BEGIN Exercise material

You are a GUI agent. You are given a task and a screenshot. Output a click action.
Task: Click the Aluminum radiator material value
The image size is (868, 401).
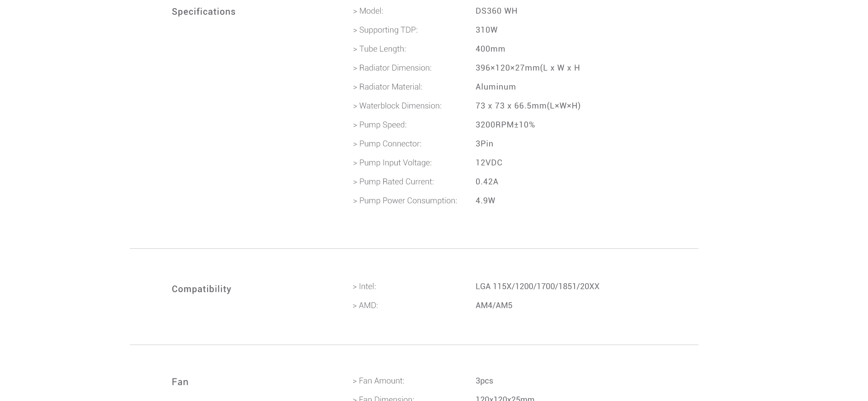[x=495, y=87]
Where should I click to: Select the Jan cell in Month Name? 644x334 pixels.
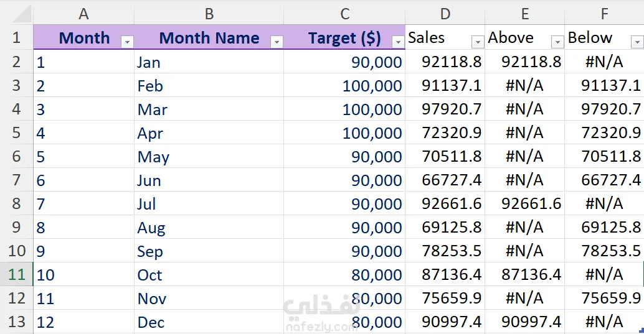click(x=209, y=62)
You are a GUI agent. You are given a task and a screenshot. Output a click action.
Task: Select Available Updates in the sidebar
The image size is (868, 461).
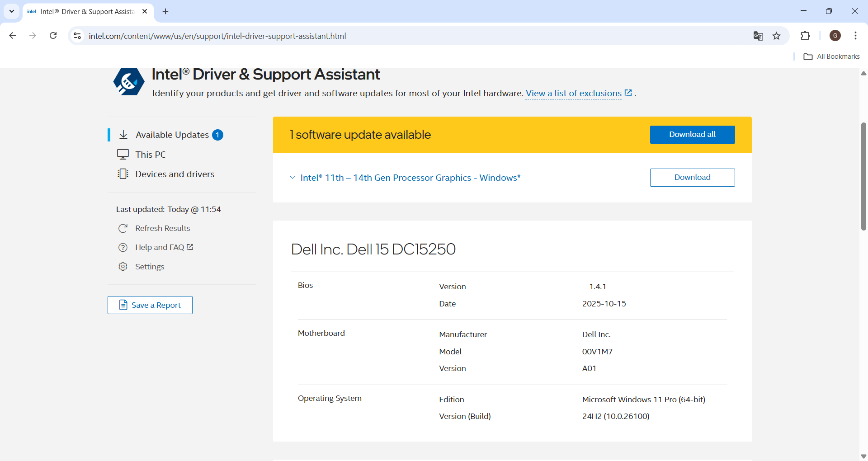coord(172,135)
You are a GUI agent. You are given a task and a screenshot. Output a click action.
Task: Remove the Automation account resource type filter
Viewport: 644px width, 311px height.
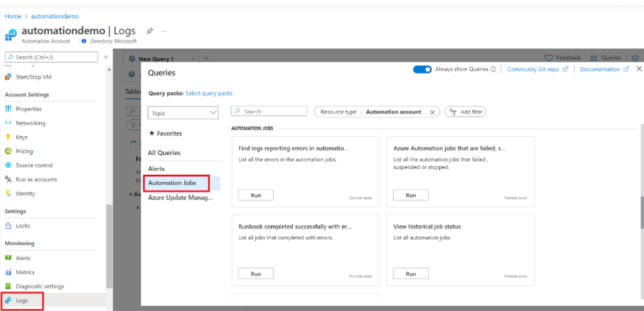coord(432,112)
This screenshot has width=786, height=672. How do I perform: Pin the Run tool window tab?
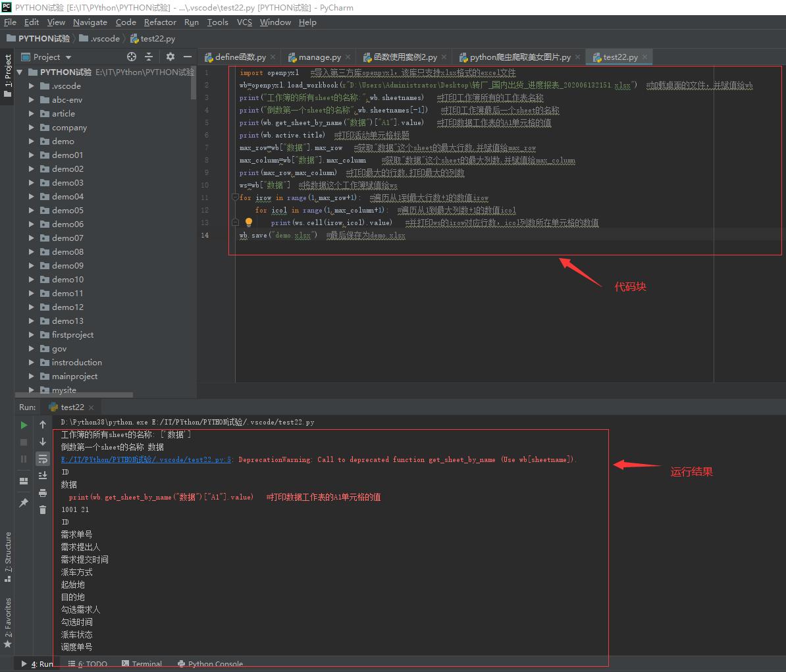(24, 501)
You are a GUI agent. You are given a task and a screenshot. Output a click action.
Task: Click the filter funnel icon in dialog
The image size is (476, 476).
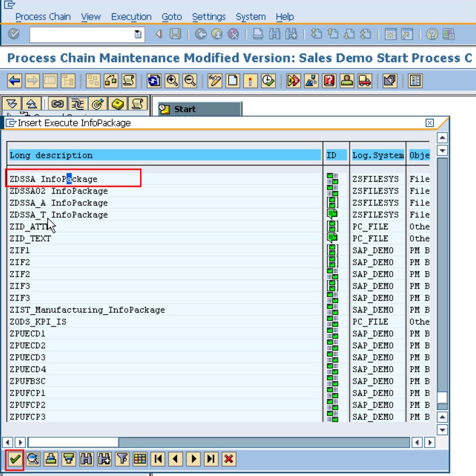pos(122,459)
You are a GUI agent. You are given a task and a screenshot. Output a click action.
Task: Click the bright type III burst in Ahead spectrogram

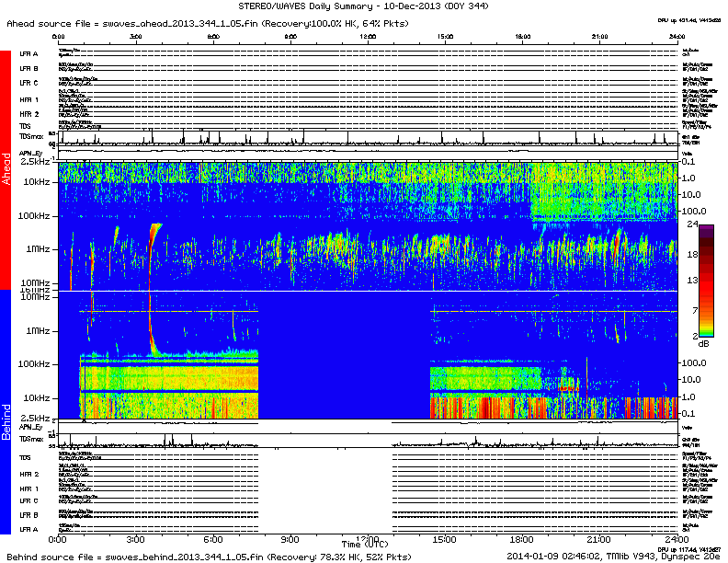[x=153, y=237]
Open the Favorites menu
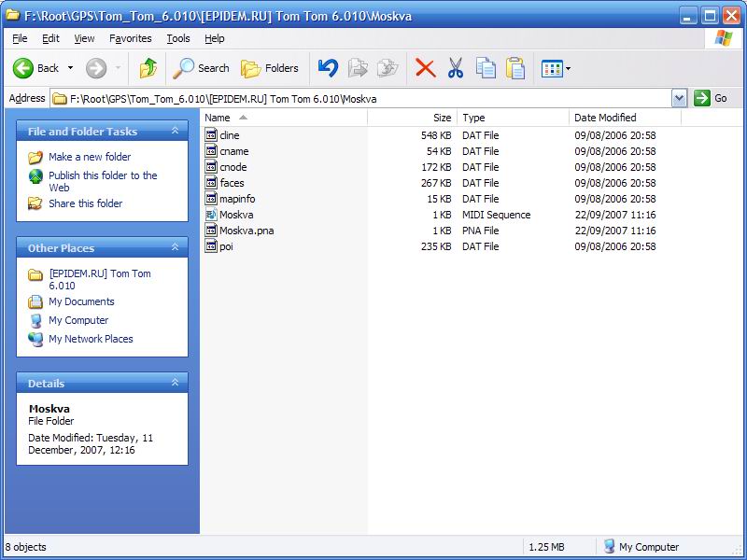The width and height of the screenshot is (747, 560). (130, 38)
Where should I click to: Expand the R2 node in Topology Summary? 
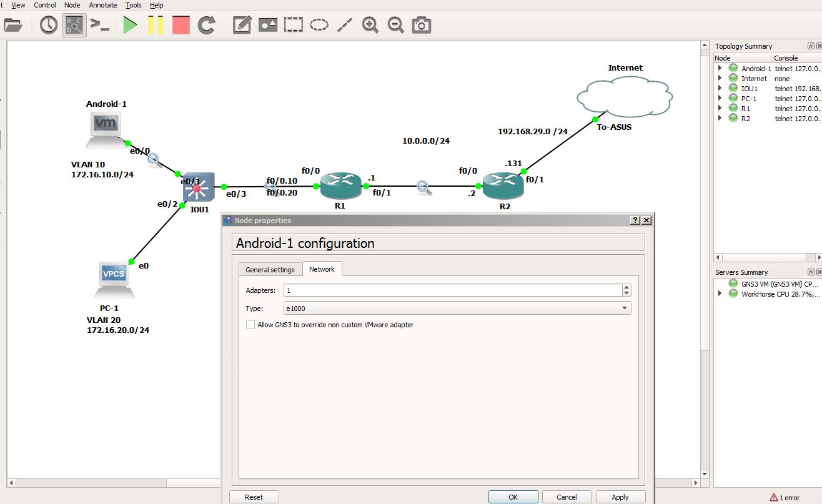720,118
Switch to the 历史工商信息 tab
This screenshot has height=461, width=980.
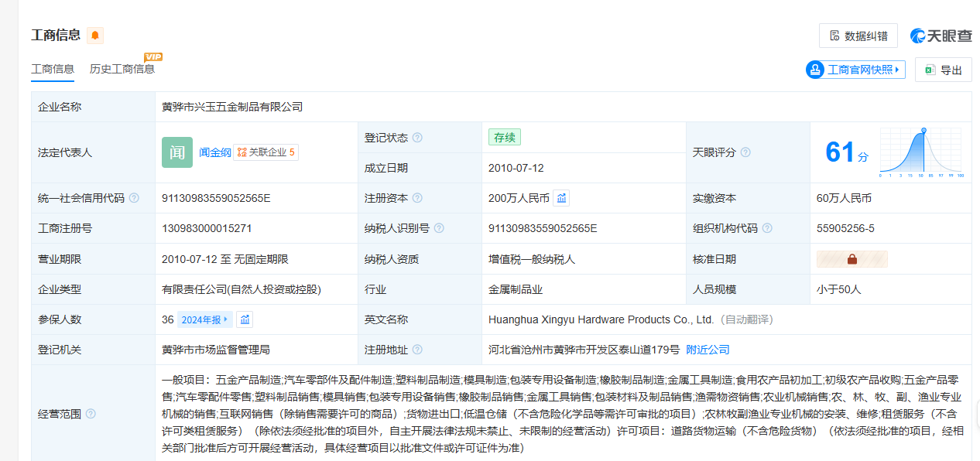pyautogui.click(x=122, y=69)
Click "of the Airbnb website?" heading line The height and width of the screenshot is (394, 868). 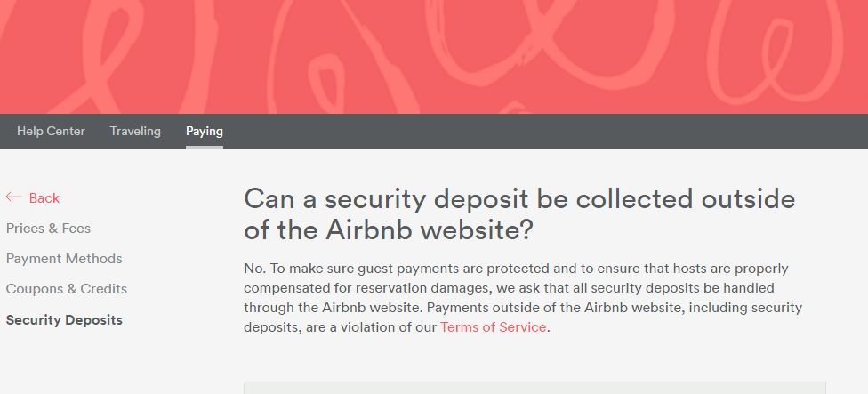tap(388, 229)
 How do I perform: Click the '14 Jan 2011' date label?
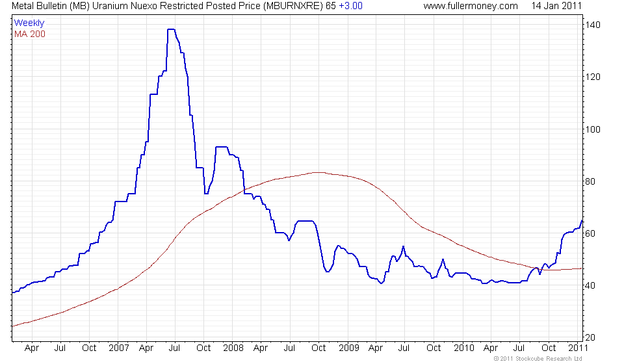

END Exercise material

A verbatim reproduction is expected: starting at the line above that has "Task: Remove the", ending at the line that has "Switch to the 历史工商信息 tab", both included, and with no pictures and no other lines.

◆ **Output below**
Task: Remove the Automation account resource type filter
Viewport: 644px width, 311px height.
coord(432,112)
This screenshot has width=786, height=672. How do I perform: Pin the Run tool window tab?
(24, 501)
You are a GUI agent. You are given a task and a screenshot. Output a click action.
Task: Click the filter funnel icon in dialog
The image size is (476, 476).
pos(122,459)
You are a GUI agent. You are given a task and a screenshot. Output a click action.
Task: Click the bright type III burst in Ahead spectrogram

[x=153, y=237]
Open the Favorites menu
The width and height of the screenshot is (747, 560). (130, 38)
Where should I click to: Expand the R2 node in Topology Summary? 
720,118
Switch to the 历史工商信息 tab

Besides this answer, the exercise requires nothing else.